Task instructions
Please transcribe, word for word, only the lines from the one containing "Viewport: 523px width, 447px" through the last line of the records below, both included, and leave out every picture.

(Collected data entries)
- Opening Delimiter -

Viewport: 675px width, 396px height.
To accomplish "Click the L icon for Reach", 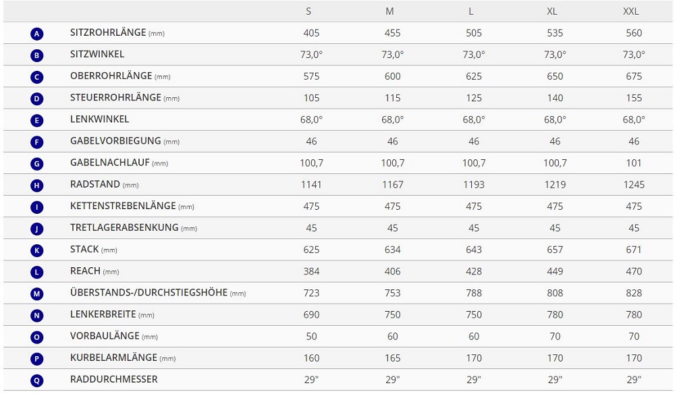I will coord(37,272).
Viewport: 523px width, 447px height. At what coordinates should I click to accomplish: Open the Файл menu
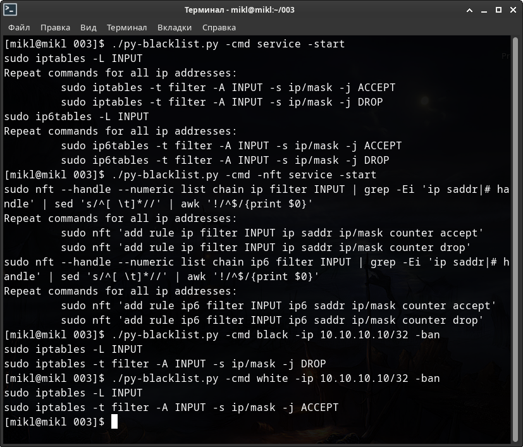[19, 27]
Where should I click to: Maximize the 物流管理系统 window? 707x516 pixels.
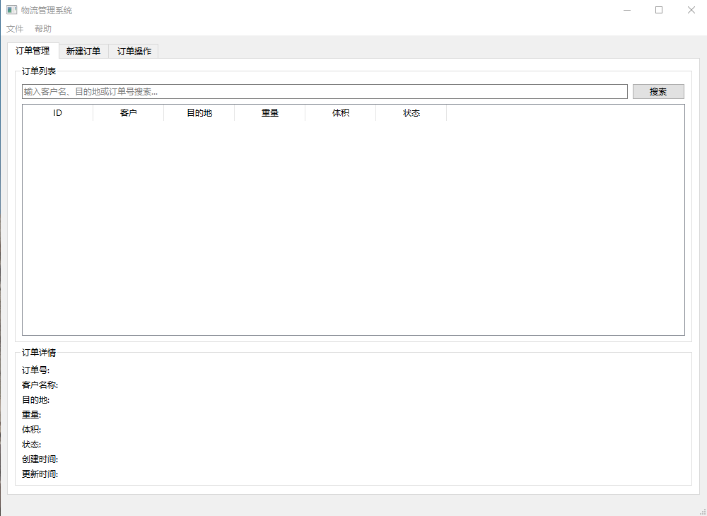[659, 10]
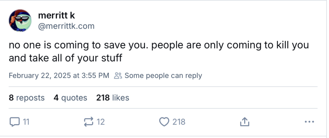This screenshot has height=138, width=329.
Task: Click the share upload icon
Action: click(244, 122)
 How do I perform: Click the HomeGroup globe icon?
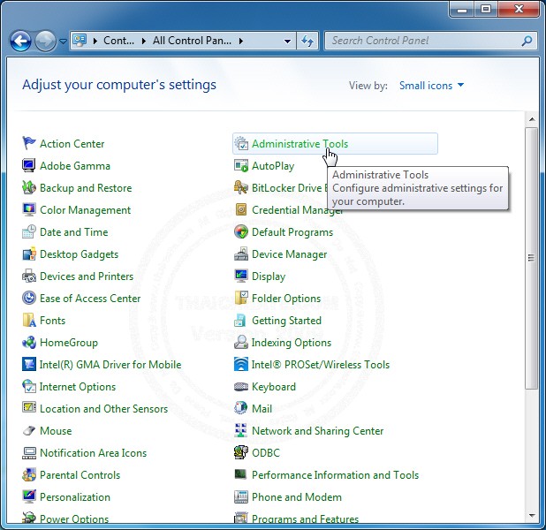[29, 342]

- Closing Delimiter -

Task result
Viewport: 523px width, 447px height. At what coordinates should I click to accomplish: Open the Файл menu
[19, 27]
Where should I click to: Maximize the 物流管理系统 window? 707x516 pixels.
[659, 10]
This screenshot has height=138, width=329.
Task: Click the share upload icon
Action: click(244, 122)
 How do I perform: Click the HomeGroup globe icon?
[29, 342]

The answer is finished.